As Seth argues extensively, we choose our experiences (or we allow others to choose them for us), and there is meaning and purpose behind all experiences, good and tragic. It took me most of my adult life to accept this. We instinctively want to believe that experiences are thrust upon us, that we are victims of events, that we are good people who do not deserve the the bad treatment that evil people inflict on us. While this belief might grant us many hours of moral superiority as we acquire stars in our heavenly crowns, the alternative argued by Seth--that our lives are woven from threads of cooperative and collaborative experiences of incalculable complexity--actually goes further to "explain" many of the strange, synchronistic and seemingly "supernatural" events that are sprinkled through our lives.

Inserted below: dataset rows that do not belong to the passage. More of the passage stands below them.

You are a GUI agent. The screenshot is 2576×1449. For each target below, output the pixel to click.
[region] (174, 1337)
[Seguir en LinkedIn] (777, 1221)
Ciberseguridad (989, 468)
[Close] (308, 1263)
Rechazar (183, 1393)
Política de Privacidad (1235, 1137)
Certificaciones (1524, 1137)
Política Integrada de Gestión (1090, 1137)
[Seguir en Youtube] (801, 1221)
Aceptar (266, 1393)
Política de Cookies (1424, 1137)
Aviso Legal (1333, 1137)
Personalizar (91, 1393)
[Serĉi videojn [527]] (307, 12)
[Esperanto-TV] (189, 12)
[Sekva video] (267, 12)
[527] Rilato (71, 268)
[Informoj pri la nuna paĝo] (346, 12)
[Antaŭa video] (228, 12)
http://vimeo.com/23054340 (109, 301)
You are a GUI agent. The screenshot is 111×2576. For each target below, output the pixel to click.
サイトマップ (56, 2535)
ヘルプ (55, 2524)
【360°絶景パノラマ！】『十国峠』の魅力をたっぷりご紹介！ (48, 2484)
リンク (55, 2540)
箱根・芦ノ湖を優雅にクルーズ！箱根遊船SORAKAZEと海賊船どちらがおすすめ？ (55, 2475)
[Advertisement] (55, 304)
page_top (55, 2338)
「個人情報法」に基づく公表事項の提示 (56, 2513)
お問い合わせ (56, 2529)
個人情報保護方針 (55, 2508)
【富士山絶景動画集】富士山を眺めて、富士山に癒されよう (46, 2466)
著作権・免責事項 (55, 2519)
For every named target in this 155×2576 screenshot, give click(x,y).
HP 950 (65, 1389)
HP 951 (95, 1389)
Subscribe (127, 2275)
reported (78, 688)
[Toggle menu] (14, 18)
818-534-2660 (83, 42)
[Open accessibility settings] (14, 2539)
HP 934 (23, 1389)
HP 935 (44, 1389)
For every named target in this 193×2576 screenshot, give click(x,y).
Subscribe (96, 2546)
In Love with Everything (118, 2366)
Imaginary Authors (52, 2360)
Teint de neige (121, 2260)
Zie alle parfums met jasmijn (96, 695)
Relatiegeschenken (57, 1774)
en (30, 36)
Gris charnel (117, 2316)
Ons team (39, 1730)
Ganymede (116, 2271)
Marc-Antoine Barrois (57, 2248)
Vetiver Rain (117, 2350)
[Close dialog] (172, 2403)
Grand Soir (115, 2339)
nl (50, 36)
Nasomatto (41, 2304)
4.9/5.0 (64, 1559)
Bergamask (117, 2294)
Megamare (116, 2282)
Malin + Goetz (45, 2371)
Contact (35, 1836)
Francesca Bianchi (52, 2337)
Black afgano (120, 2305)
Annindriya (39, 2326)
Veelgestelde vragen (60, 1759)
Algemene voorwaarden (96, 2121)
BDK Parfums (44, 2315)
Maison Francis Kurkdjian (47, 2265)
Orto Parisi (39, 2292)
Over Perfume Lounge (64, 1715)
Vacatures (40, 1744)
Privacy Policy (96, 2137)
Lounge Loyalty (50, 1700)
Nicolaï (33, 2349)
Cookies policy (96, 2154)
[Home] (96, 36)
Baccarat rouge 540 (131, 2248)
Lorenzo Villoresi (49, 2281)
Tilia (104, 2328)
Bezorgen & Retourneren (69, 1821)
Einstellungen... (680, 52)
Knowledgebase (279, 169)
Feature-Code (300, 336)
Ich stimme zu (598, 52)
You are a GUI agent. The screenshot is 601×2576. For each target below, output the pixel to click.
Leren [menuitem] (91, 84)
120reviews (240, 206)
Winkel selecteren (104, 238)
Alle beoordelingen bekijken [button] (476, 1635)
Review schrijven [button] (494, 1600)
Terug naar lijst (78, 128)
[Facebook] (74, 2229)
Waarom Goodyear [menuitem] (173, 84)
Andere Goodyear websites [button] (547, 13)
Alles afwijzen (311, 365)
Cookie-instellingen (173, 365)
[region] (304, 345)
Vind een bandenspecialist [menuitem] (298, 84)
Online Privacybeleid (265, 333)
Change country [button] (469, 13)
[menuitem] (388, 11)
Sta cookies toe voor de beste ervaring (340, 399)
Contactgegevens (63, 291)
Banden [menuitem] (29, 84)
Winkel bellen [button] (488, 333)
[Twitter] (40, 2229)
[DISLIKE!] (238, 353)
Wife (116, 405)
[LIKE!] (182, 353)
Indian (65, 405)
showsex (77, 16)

Postscript: One of the striking elements of "Messages" is the widespread appearance of butterflies in the individual stories. Their appearance is interpreted by mourners as "signs" from the deceased or as "spirits." There is even a mention of the sighting of thousands of butterflies over Ground Zero shortly after the towers fell. I remember hearing this briefly mentioned at the time on "Coast To Coast"--and I doubted then that it was true--so I was impressed that McEneaney included this account in her book, from a source likely more credible than a "Coast" guest.  Personally, I don't think a whole lot about butterflies. They've never manifested to me in any supernatural way.  But while driving home today, I caught the tail end of "Talk Of The Nation" on "Rebuilding Joplin, One Year After Tornadoes," where I heard this account:

"And I just - when I went back in September and was able to connect with a few people and heard some more stories. And I guess, one of the ones that I would really like to share is a lady had covered her children with a mattress and her body and when the tornado passed, that they all survived. Thank God. They had described seeing little white butterflies all around them. And there was more than one family member, or excuse me, more than one family that would - that talked about these white butterflies. And to this day, I don't think anybody can prove or unprove(ph) what they saw or what it was that they saw, but I don't know. My opinion, I think it was just little guardian angels watching over them."

 To find this account in a mainstream news report is significant, I think.